3.    The Nomination Board shall consist of the four largest shareholders or the
representatives of such shareholders and the Chairman of the Board of Directors
of Kemira Oyj acting as an expert member. The four shareholders having the most
voting rights on August 31 preceding the Annual General Meeting according to the
company's shareholders' register maintained by Euroclear Finland Ltd, shall have
a right to appoint a member to the Nomination Board. In case a shareholder, who
has a duty to disclose certain ownership changes based on the Securities Market
Act (disclosure obligation of holdings), presents no later than on August 30
preceding the Annual General Meeting a written demand to the Board of Directors
of the company concerning the matter, the shareholdings of such shareholder
which are registered in several funds or registers shall be summed up when
calculating the voting rights of such shareholder. In case a shareholder does
not wish to use his right to appoint a member to the Nomination Board, such
right will pass on to the shareholder who according to the shareholder register
is the next largest shareholder and who otherwise would not have the appointment
right.

▸ **What you have to do**
Answer these questions about the Nomination Board text above.
1. Who sits on the Nomination Board as an expert member?
2. On what date are shareholders' voting rights determined for the right to appoint a member?
3. If a shareholder does not wish to use its right to appoint a member, to whom does that right pass?

▸ **Listing**
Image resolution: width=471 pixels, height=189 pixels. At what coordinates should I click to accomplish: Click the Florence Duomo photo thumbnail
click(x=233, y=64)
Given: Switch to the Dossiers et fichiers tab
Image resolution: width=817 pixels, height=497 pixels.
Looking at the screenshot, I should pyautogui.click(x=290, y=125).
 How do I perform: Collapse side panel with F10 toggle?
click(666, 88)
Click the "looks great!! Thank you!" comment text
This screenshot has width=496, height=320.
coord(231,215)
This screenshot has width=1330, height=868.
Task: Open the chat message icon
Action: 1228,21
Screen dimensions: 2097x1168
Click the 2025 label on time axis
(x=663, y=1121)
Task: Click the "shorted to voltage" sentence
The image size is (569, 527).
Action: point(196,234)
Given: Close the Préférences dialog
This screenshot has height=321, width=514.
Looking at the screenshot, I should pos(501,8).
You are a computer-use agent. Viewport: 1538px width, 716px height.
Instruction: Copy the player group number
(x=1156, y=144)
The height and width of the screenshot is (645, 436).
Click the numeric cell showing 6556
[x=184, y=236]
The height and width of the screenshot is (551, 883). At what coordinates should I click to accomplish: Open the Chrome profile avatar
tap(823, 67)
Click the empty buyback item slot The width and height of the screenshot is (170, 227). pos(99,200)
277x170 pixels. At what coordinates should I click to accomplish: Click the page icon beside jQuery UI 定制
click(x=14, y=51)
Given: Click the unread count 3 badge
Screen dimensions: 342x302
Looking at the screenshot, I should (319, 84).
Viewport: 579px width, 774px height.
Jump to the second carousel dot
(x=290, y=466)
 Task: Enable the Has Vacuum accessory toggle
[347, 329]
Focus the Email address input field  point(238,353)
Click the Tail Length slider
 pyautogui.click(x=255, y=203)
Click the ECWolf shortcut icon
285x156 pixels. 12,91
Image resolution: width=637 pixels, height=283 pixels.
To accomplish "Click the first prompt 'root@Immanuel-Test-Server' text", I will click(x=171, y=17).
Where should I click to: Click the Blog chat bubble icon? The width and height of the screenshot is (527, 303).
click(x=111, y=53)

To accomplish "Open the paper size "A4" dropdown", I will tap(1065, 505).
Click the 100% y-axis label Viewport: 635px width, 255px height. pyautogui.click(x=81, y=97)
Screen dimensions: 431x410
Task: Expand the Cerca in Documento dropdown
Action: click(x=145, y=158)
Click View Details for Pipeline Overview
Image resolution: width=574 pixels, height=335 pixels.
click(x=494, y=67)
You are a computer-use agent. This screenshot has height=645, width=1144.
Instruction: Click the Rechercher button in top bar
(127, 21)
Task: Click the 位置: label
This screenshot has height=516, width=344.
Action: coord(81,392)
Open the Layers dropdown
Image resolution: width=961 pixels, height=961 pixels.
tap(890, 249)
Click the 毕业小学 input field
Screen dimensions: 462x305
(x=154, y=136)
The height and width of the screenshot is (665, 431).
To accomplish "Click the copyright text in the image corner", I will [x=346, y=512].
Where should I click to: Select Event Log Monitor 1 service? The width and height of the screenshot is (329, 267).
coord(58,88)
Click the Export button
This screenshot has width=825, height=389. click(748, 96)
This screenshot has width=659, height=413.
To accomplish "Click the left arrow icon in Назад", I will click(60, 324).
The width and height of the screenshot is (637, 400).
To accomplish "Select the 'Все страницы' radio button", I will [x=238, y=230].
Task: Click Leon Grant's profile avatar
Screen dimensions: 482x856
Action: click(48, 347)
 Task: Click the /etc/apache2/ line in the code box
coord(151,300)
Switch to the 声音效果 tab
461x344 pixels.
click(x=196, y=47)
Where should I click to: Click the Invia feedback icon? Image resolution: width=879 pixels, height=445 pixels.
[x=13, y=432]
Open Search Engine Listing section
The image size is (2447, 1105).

▸ **Task result**
1. The Chairman of the Board of Directors of Kemira Oyj.
2. August 31 preceding the Annual General Meeting.
3. To the shareholder who, according to the shareholder register, is the next largest shareholder and who otherwise would not have the appointment right.